Commissioner Ian Hanger expressed reservations about the request as he believed it would diminish the effectiveness of the royal commission in the eyes of the public.
Counsel assisting the commission Keith Wilson said he did not want to investigate Cabinet deliberations, but the commission did want to investigate what advice, briefings, policies and submissions were made to them.
He said any documents or decisions that went up the chain to Cabinet should be made available for public scrutiny.
Earlier, Mr Wilson told the commission there had been 110 summonses issued resulting in more than 64,000 documents being produced.
He said the aim of the scheme was to install home instillation to more than 2.1 million homes built prior to 2003.

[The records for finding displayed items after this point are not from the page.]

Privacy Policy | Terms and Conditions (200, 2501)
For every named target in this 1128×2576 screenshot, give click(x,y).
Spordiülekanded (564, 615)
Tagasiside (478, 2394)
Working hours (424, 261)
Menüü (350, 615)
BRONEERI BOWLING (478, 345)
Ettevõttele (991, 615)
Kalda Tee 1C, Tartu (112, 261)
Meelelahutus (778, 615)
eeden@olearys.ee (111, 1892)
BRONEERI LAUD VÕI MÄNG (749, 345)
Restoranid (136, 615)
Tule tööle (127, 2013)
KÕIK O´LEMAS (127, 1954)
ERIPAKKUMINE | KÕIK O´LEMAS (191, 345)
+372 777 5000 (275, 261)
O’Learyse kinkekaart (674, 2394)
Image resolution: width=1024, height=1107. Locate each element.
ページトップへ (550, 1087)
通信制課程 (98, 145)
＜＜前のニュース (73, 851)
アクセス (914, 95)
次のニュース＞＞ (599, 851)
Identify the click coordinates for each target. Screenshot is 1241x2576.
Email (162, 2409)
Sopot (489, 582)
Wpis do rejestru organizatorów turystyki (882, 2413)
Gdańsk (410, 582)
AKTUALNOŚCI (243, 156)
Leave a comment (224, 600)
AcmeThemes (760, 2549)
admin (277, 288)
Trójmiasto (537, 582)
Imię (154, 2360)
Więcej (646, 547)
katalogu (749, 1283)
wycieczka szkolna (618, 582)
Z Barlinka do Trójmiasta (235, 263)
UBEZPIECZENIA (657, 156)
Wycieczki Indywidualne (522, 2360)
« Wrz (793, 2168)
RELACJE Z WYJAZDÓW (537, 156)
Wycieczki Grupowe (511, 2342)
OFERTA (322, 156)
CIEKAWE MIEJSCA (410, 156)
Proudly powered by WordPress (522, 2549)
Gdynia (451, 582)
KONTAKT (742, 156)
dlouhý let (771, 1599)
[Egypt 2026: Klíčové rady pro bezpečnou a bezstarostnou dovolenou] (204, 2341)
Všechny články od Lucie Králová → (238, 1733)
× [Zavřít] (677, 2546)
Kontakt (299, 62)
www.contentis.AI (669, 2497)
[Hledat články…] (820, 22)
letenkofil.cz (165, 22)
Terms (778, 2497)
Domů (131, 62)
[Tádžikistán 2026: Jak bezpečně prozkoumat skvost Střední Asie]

Mr Wilson said one area the commission would investigate is why the government changed from giving rebates of up to $1600 to homeowners to instead giving the rebates to installers halfway through the rollout.
He said as a result registered insulation companies went from 200 to more than 10,000 during that period.
The first person called to give evidence before the commission was Federal Environment Department assistant secretary Mary Wiley-Smith who said Mr Rudd's office gave the department two days over the Australia Day long weekend in 2009 to fully cost the scheme and consider all its risks.
She said she, along with the other person tasked with putting the massive scheme together, were ordered not to discuss the scheme with colleagues or any industry members.